Telah Hilang Fungsi Qawwamah Laki-Laki dalam Keluarga

Opini792 Views

 

 

Oleh: Yolanda Anjani, Aktivis Dakwah

___________

RADARINDONESIANEWS.COM, JAKARTA — Belakangan berita mengenai Kekerasan Dalam Rumah Tangga (KDRT) sering muncul dan menimbulkan keresahan di masyarakat. Belum lama kasus publik figur menjadi trending topic dan bahan pembicaraan masyarakat umum, menyusul awal November lalu terjadi di Depok Barat,  seorang suami menganiaya istrinya, bahkan juga membunuh anak perempuannya.

Aksi kejam dan biadab dilakukan seorang suami kepada istri dan anaknya di sebuah rumah di Kelurahan Jatijajar, Kecamatan Tapos, Kota Depok, Jawa Barat. Pelaku berinisial RN (31) tega menganiaya istrinya berinisial NI (31) dan membunuh anak perempuannya berinisial KPC (13) menggunakan parang. (Liputan6.com, 1/11/22).

Banyak hal yang menjadi penyebab mengapa kasus KDRT masih tetap ada hingga saat ini, mulai dari tingginya beban hidup yang menjadi permasalahan ekonomi keluarga, adanya campur tangan pihak ketiga, perselingkuhan, gaya hidup yang buruk, atau juga lemahnya kemampuan seorang suami mengendalikan diri.

Munculnya kekerasan yang terjadi ini mengindikasikan hilangnya fungsi qawwamah pada laki-laki.

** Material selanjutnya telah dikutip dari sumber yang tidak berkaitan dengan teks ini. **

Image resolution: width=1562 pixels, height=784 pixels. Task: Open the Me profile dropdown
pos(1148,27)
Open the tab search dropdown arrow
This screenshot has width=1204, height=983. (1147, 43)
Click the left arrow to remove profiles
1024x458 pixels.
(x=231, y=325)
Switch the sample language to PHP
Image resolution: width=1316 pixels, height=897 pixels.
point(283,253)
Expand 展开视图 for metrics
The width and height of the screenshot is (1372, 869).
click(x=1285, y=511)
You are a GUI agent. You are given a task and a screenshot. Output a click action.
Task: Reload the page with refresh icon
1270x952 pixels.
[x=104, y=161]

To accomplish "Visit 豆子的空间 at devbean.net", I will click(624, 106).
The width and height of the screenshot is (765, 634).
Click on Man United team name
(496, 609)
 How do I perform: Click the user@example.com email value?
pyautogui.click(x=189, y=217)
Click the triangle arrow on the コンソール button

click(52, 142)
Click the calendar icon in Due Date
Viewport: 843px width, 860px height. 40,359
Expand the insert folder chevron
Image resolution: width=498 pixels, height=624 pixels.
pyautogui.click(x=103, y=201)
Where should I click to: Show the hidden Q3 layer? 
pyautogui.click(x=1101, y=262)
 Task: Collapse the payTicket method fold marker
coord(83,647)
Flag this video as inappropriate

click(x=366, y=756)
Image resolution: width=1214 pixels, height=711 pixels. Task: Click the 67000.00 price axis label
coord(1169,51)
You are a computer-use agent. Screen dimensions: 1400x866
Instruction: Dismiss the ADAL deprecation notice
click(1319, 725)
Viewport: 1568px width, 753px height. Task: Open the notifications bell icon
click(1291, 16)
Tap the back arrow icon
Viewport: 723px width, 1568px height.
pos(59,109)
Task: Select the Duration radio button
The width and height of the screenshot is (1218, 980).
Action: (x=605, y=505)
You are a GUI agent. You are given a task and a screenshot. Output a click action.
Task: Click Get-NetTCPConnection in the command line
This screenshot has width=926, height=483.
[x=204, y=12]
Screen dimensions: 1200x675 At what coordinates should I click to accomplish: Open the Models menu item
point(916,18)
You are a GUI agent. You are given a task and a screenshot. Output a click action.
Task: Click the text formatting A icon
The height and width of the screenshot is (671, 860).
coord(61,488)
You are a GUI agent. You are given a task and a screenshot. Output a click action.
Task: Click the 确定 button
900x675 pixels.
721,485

Sejatinya, seorang suami melindungi semua anggota keluarga termasuk isteri.

Laki laki bertanggung jawab atas istri dan anak-anaknya, dan menjadi pemimpin dalam keluarga. Tetapi saat ini berita kekerasan seorang suami terhadap istri dan seorang ayah kepada anaknya sudah tidak menjadi hal yang sulit ditemukan.

Sesungguhnya syaitan sangat senang apabila ada pasangan suami istri yang mengalami pertengkaran, termasuk perceraian.

Dari Jabir radhiallahu ‘anhu dari Nabi shallallahu ‘alaihi wa sallam bersabda,

“Sesungguhnya Iblis meletakkan singgasananya di atas air (laut) kemudian ia mengutus bala tentaranya. Maka yang paling dekat dengannya adalah yang paling besar fitnahnya. Datanglah salah seorang dari bala tentaranya dan berkata, “Aku telah melakukan begini dan begitu”. Iblis berkata, “Engkau sama sekali tidak melakukan sesuatupun”. Kemudian datang yang lain lagi dan berkata, “Aku tidak meninggalkannya (untuk digoda) hingga aku berhasil memisahkan antara dia dan istrinya. Maka Iblis pun mendekatinya dan berkata, “Sungguh hebat (setan) seperti engkau” (HR Muslim IV/2167 no 2813).

Maka sesungguhnya segala kekerasan, kekejian yang dilakukan suami terhadap istrinya dan anak-anaknya merupakan cara syaitan untuk menghancurkan rumah tangga. Karena syaitan sangat menyukai perceraian.

Sesungguhnya Allah menciptakan manusia berpasang-pasangan untuk menghasilkan ketenteraman antar keduanya. Sebagaimana dalam QS Ar-Rum ayat 21 :

“Dan di antara tanda-tanda (kebesaran)-Nya ialah Dia menciptakan pasangan-pasangan untukmu dari jenismu sendiri, agar kamu cenderung dan merasa tenteram kepadanya, dan Dia menjadikan di antaramu rasa kasih dan sayang.”

Seorang suami ialah kepala keluarga yang akan mengemban amanah dan tanggungjawab yang besar terhadap anak dan istrinya. Islam sangat sempurna, segala aturan dan ketetapan ada dalam Al-Qur’an dan As-Sunnah. Bagaimana tugas suami dan istri juga telah ditetapkan oleh Allah dalam Kalam-Nya.

Begitulah pentingnya seorang suami menuntut ilmu agar dapat membina rumah tangganya dengan baik berbasis sistema Islam, begitu pun seorang istri turut menuntut tsaqofah islam sebagaimana perannya, Madrasatul Ula. Agar menjadi keluarga sakinah, mawaddah, dan warahmah.

Dengan Islam, maka segala permasalahan yang terjadi dalam negeri kita akan terselesaikan secara tuntas.